(DATA FOR THE TASK):
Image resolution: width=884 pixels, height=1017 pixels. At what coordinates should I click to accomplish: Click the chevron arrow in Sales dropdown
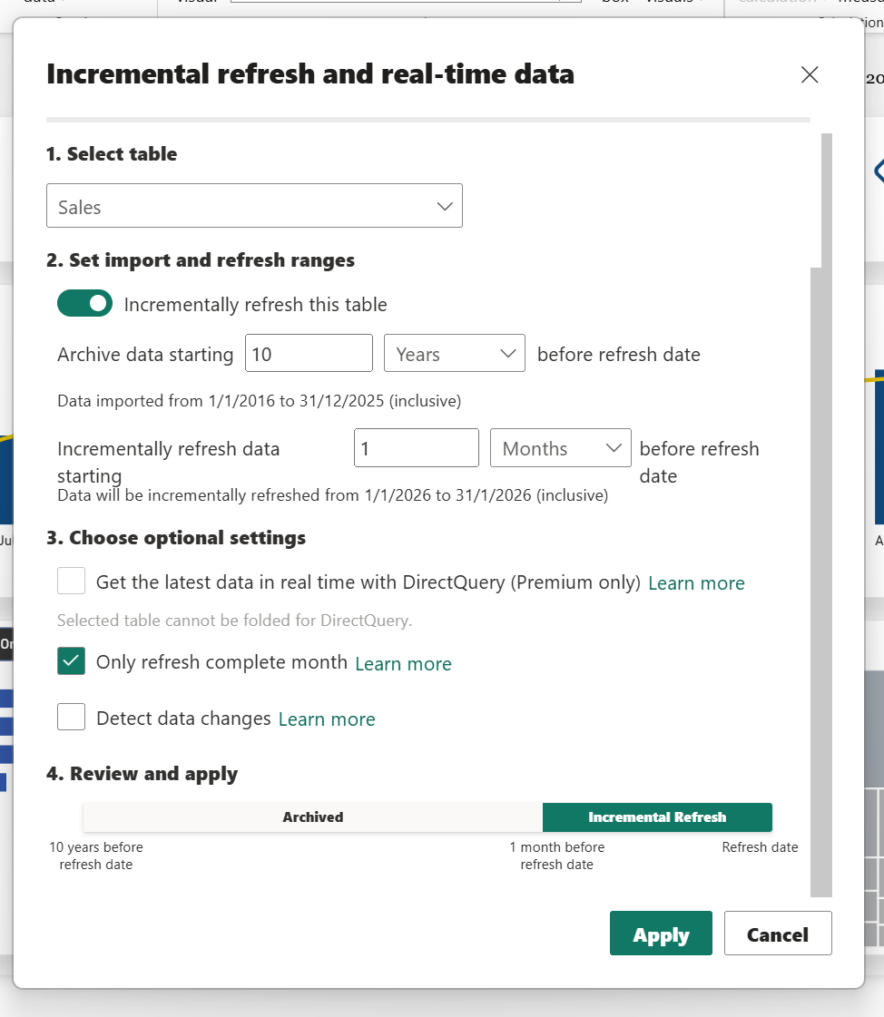tap(445, 206)
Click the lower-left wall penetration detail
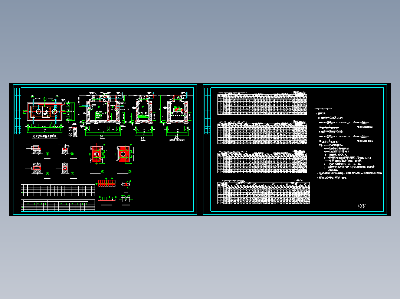This screenshot has width=400, height=299. [36, 168]
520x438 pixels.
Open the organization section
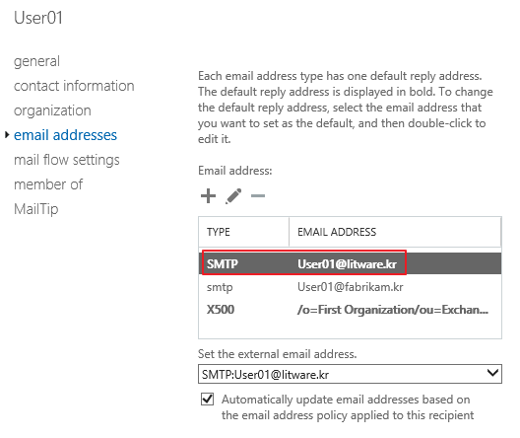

(AIM OF THE TASK): Rewrite all of the lines above with "Sales" replaced by "Marketing" and nothing else changed, leaving out the pictures.

(EXERCISE SOLUTION):
Image resolution: width=884 pixels, height=1017 pixels. At what coordinates should I click to accomplish: Click the chevron arrow in Marketing dropdown
tap(445, 206)
Click the lower-left wall penetration detail
This screenshot has width=400, height=299. [36, 168]
520x438 pixels.
Open the organization section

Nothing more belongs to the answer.